# [Directions]
The answer must be an exact copy of every record below.

Start of Available data

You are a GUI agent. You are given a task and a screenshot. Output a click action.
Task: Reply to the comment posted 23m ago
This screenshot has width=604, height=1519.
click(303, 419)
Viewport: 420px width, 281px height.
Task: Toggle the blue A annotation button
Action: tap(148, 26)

End of Available data

# [Result for this task]
You are a GUI agent. You are given a task and a screenshot. Output a click action.
Task: Reply to the comment posted 23m ago
This screenshot has width=604, height=1519.
click(303, 419)
Viewport: 420px width, 281px height.
Task: Toggle the blue A annotation button
Action: tap(148, 26)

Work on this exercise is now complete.